Joe Hague, a Messalonskee graduate in his own right, took over as head coach for Mike Latendresse and the Eagles did not miss a beat. Armed with a talented roster led by the high-scoring first line of Jake Dexter, Jared Cunningham and Brandon Nale, the Eagle’s only loss of the season came in an early regular season contest against Class A Bangor.

More often than not, the Eagles had their way with the opposition when they stepped on the ice, yet that could not have been further from the case in the Class B championship against Gorham. Messalonskee found itself in unfamiliar territory in that game and faced a 2-1 deficit heading into the final period.

It was then, though, that the Eagles’ top line was at its best. Dexter, Cunningham and Nale combined to score six goals in the final period and seal Messalonskee’s second consecutive state championship with a resounding 7-2 victory.

“It means a lot. Coming off a 21-0 run (last season) and coming out here and repeating is a great feeling,” Cunningham said after the game. “I was getting a little frustrated but you have to work through some problems and just keep going, keep grinding.

“…It’s an amazing feeling and a great group of guys. We came together as a family, and we just wanted to come out here and we wanted to prove ourselves. Everyone said we were losing a lot and we wouldn’t be as good, but we just came out here and proved everyone wrong.”


The Waterville Senior High School girls track and field team continued to be one of the most dominant programs in the state, winning the indoor state title in February and the outdoor championship in June.

The indoor title was the fifth consecutive for the Purple Panthers, who scored 74.83 points to earn the championship. Senior Sarah Shoulta won championships in the pole vault and 55 hurdles, while Kellie Bolduc won the triple jump for the Panthers.

Waterville’s outdoor title was its ninth straight championship. The Panthers scored 118.25 to comfortably beat second place York’s 87 points.

Shoulta won the 100 and 300 hurdles, while Bolduc won the triple jump. Lauren Brown won the 3,200 for the Panthers and Alison Linscott was champion in the high jump.


Girls lacrosse has crowned regional champions every year since 1998, but never had that title traveled further north of Topsham — until this past spring.

When Messalonskee defeated Portland 11-8 at Thomas College in Waterville it became the northern most regional champion in the history of girls lacrosse in Maine.

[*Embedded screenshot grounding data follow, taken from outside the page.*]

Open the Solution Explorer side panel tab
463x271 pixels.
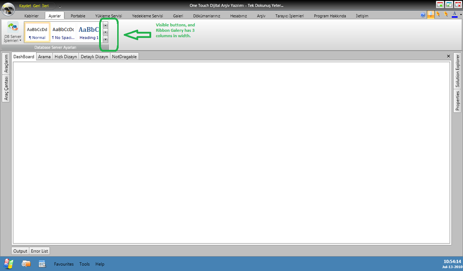[458, 71]
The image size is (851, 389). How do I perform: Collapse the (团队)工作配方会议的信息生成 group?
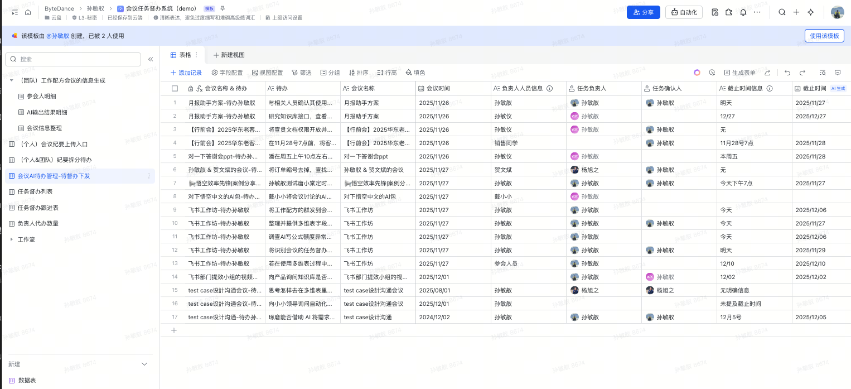tap(12, 80)
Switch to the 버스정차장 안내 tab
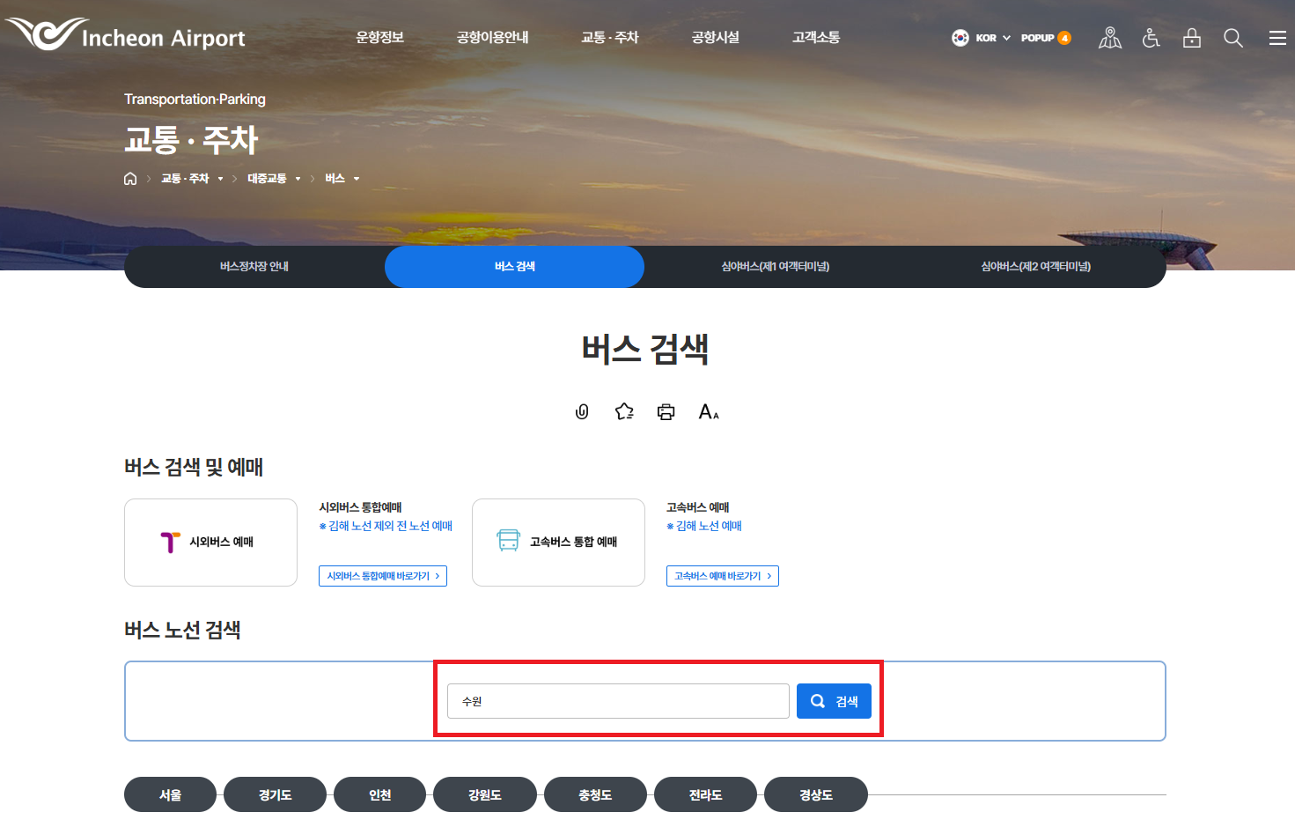 pyautogui.click(x=254, y=266)
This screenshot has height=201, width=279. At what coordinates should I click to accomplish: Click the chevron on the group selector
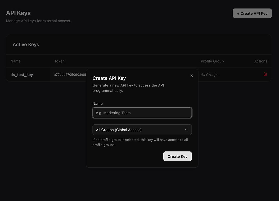tap(186, 130)
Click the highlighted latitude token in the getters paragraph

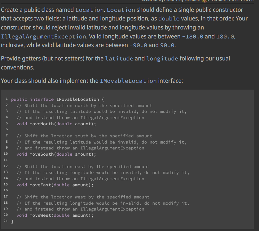[x=119, y=58]
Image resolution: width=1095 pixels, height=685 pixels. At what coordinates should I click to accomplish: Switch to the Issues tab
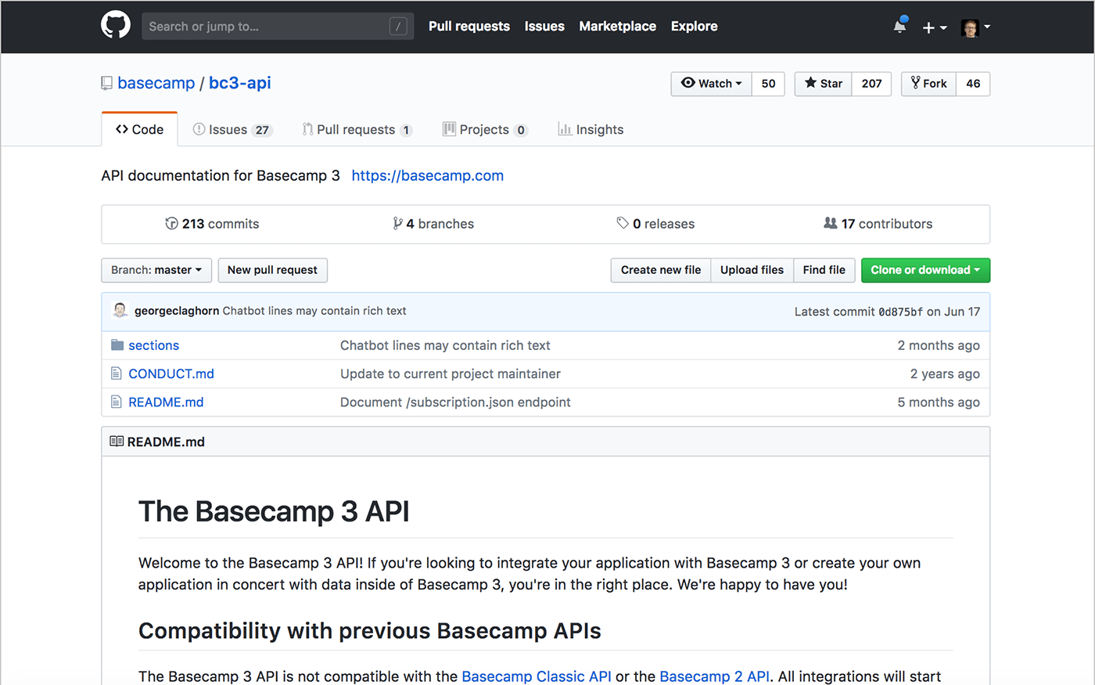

Almost exclusively, regional and state champions in the sport have come from Portland or the surrounding area. The Brunswick boys and girls have broken through a few times, while the Mt. Ararat girls (2010) and Lewiston boys (2006) have won regional titles. Yet for the most part, school’s like Scarborough, Cape Elizabeth, Cheverus, Waynflete, Yarmouth and North Yarmouth Academy have been dominant.

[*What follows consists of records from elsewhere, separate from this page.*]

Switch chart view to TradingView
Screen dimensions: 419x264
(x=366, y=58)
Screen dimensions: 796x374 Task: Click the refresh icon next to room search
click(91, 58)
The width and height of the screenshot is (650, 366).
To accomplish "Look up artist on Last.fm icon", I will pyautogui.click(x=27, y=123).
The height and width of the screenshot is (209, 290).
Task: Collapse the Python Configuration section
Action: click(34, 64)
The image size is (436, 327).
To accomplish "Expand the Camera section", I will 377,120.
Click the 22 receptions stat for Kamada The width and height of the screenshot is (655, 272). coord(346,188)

In 2015 the Eagles showed lacrosse can thrive central Maine, though, and they did so in honorable fashion. Among the many ways they remembered their teammate, Cassidy Charette, who died in October of 2014, was by wearing a patch on their jerseys with her initials woven into an infinity symbol.

Though the Eagles ultimately fell short to Marshwood, 13-5, in the Class A championship, they continue to “play like it’s your last,” as coach Ashley Pullen often reminded her team and honored their fallen teammate’s legacy.